3°) Soutenir les réponses professionnelles
La réponse à la demande sociale de paysages d'une meilleure qualité ne peut venir de la seule maîtrise d'ouvrage publique. Les professionnels - paysagistes DPLG, ingénieurs paysagistes, entrepreneurs de paysage, horticulteurs, bureaux d'études - doivent eux aussi pouvoir mieux y répondre. À cette fin, je voudrais vous faire part de plusieurs propositions :
1° Donner un cadre aux formations initiales au paysage
L'implication de mon ministère dans le fonctionnement de l'École nationale du paysage de Versailles, où vous enseignez, doit se développer. La tutelle de cette école est exercée par le ministère de l'agriculture et de la pêche, ce qui n'empêche pas que mon ministère ait des liens forts avec elle. Je souhaite qu'ils s'amplifient. Déjà, la sous-direction des sites et paysages entretient des relations contractuelles avec certains de vos étudiants, par le biais d'ateliers pédagogiques régionaux. Une formation plus proche des préoccupations de mon ministère, une meilleure préparation à l'exercice " maîtrise d'ouvrage " et le développement de la recherche intégrée à l'enseignement sont les enjeux de notre participation à la vie de l'École nationale supérieure du paysage, à laquelle mon ministère veut apporter un concours financier significatif.

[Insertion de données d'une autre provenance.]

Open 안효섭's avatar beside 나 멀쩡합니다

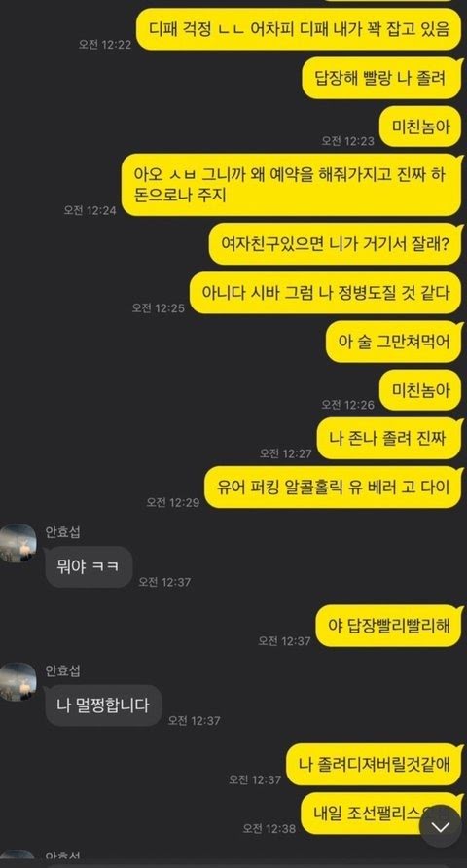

2° Dialoguer avec les structures professionnelles. C'est dans ce souci que je soutiens les initiatives de la Fédération française du paysage, en particulier le projet d'un office de qualification professionnelle des ateliers et bureaux d'études paysagistes.
3° Promouvoir les compétences et les savoir-faire. C'est dans ce cadre que s'inscrit le Grand prix du paysage.
En outre, un Conseil national du paysage sera institué, pour assurer la cohérence générale du dispositif.
Il aura pour rôle :
· d'abord, de constituer un lieu de débat sur la politique des paysages du ministère ;
· ensuite, d'offrir un lieu de cohérence entre les politiques publiques qui interviennent sur les paysages ;
· et enfin, de dresser annuellement le bilan de l'application de la loi " paysages ".
Ce conseil, que je présiderai, rassemblera :
· les administrations concernées ;
· des professionnels du paysage ;
· les établissements d'enseignement supérieur ;
· des élus ;
· et les principales associations.
La présence des professionnels du paysage dans ce Comité est la manifestation d'une nécessité de convergence entre les politiques publiques et les stratégies de la profession.
Après cette annonce de la remise en cohérence des actions sur les paysages, je reviens à l'objet de cette manifestation.
Gilles CLÉMENT, je suis, je le répète, particulièrement heureuse que le jury du Grand prix du paysage vous ait désigné comme lauréat pour 1998. Les autres paysagistes présentés au jury (Isabelle AURICOSTE, Pierre DAUVERGNE et Alain MARGUERIT) apportent eux aussi d'importantes contributions à l'avancement de la problématique des paysages. Mais ce qui a décidé le jury, c'est qu'à travers vos réalisations, vous proposez à l'humanité une plus juste place dans la nature, celle d'un complice et non pas celle d'un conquérant. De vos voyages, vous n'avez pas seulement rapporté une connaissance intime des plantes et de leurs sociétés, mais aussi la conscience de la richesse que peut offrir le brassage planétaire d'espèces séparées seulement par la dérive des continents.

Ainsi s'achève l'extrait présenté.